Return the lines below that contain "Quiero".

[Entries provided]

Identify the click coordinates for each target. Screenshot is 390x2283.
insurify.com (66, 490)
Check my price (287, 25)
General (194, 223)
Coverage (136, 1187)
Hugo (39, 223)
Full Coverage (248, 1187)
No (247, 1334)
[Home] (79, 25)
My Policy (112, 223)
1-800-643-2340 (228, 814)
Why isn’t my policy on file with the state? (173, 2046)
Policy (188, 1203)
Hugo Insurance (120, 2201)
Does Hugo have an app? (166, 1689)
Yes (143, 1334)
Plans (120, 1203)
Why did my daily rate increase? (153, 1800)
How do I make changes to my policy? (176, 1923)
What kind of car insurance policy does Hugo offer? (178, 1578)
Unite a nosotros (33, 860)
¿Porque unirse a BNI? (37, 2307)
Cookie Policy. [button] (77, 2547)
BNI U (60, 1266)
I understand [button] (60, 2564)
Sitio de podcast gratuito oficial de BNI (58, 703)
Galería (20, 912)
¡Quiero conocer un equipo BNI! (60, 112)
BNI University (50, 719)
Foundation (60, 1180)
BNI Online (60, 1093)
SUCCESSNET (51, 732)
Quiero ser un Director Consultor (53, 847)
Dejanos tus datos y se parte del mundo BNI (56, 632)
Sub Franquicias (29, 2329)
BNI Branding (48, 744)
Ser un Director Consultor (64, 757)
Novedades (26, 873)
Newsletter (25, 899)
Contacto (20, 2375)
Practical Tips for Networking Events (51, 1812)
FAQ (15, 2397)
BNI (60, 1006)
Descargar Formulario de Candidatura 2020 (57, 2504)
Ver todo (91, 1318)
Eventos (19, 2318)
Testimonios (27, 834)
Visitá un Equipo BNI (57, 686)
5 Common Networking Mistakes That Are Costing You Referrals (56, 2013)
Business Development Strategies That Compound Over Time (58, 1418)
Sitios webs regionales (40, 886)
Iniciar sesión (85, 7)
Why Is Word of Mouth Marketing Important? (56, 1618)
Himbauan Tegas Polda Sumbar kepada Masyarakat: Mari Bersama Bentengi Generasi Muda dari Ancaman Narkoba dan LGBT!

[/Entries provided]

**Exercise response**.
¡Quiero conocer un equipo BNI! (60, 112)
Quiero ser un Director Consultor (53, 847)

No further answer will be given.